Feasibility of a novel self-collection method for blood samples and its acceptability for future home-based PrEP monitoring

https://pubmed.ncbi.nlm.nih.gov/35562692/

Chase A Cannon 1 , Meena S Ramchandani 2 , Matthew R Golden 2 3

Affiliations

PMID: 35562692 PMCID: PMC9100305 DOI: 10.1186/s12879-022-07432-0

Abstract

Background: Most non-clinic based HIV pre-exposure prophylaxis (PrEP) programs require fingersticks to self-collect blood specimens for laboratory monitoring, a technique that often results in inadequate blood volume for quantitative syphilis and HIV serological testing. We evaluated the acceptability and feasibility of using the Tasso OnDemand™ device as a self-sampling method for PrEP monitoring tests and compared results from samples obtained using the Tasso device to clinician-collected blood samples.

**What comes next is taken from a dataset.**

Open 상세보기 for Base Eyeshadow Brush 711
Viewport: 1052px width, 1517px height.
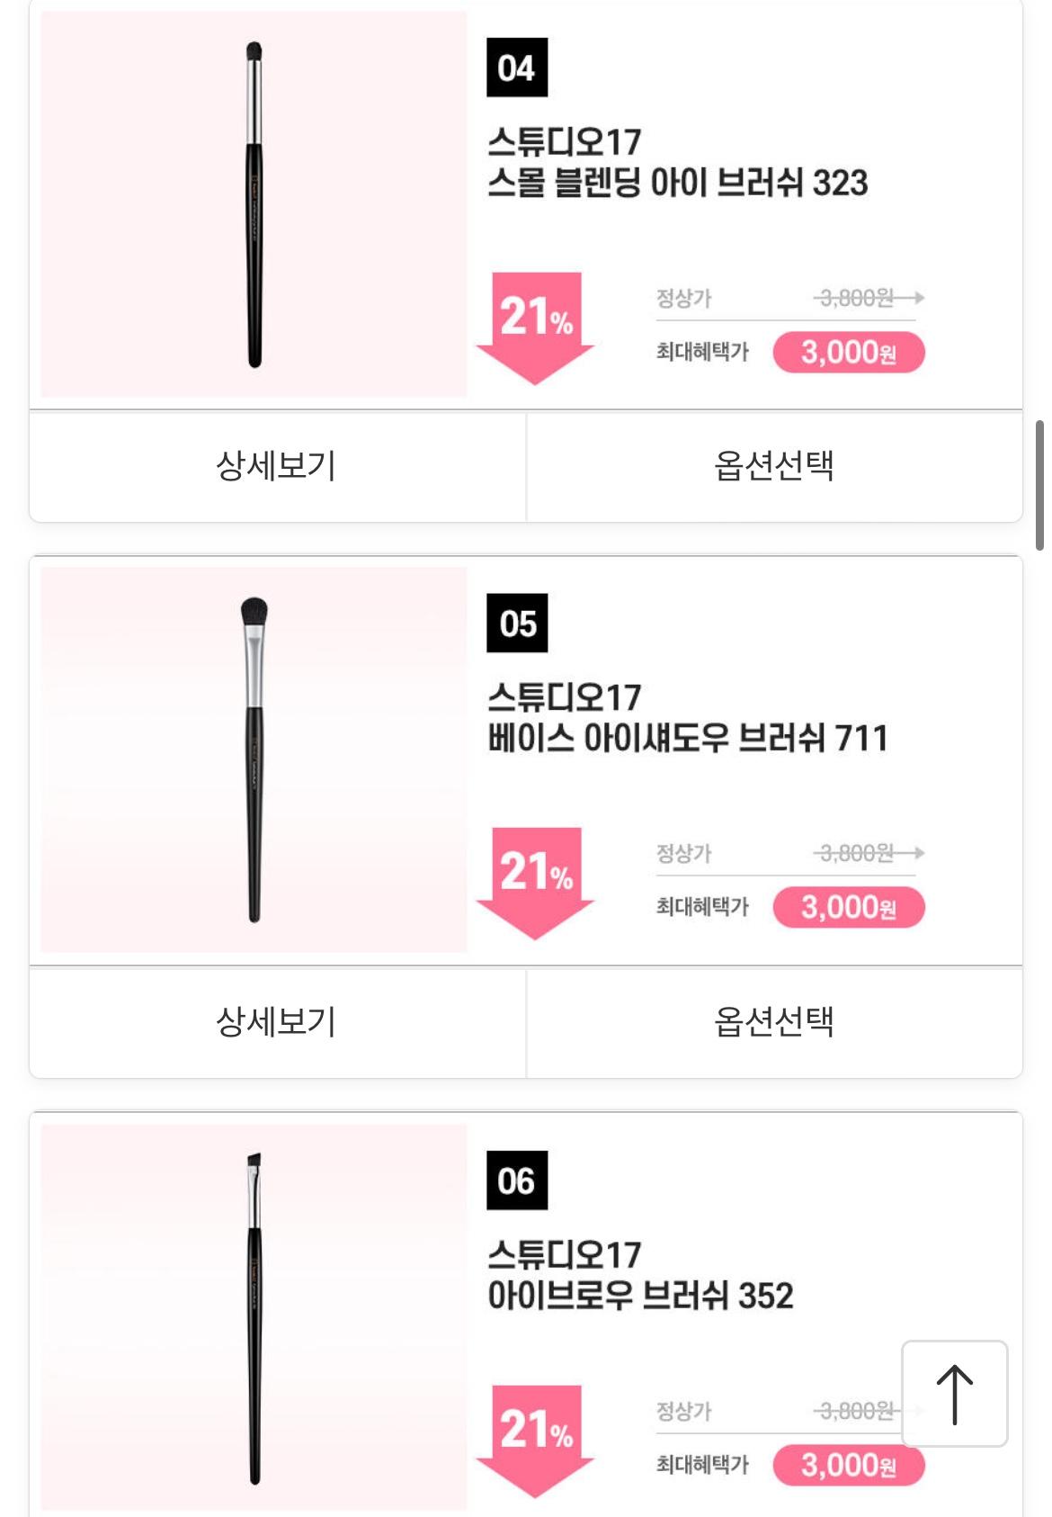point(277,1022)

Methods: We enrolled study subjects online and in a sexual health clinic and HIV clinic in Seattle, WA, USA to assess the acceptability of blood self-sampling and preferences for home-based PrEP monitoring. We compared HIV antigen/antibody, quantitative rapid plasma reagin and creatinine results in paired self-collected and clinical specimens collected from a subset of participants.

Results: Of 141 participants, 124 (88%) were interested in collecting samples for PrEP monitoring at home. Among 48 who completed blood collections, 94% found the Tasso device easy to use and 95% felt they could perform self-sampling at home. Of 27 participants who used two devices, 100% collected sufficient blood to perform up to two tests while 33% collected sufficient serum for three tests. Agreement in test results between paired samples was high.

Conclusions: These pilot data suggest that using the Tasso self-collection device is acceptable and could feasibly be used to obtain serum specimens sufficient for guideline-recommended PrEP monitoring, though use of a larger volume device may be preferable.

Keywords: Blood self-collection; Home sampling; PrEP; Syphilis.

© 2022. The Author(s).

Conflict of interest statement

Tasso, Inc. donated blood collection devices for this study. All authors have no competing financial or non-financial interests to disclose.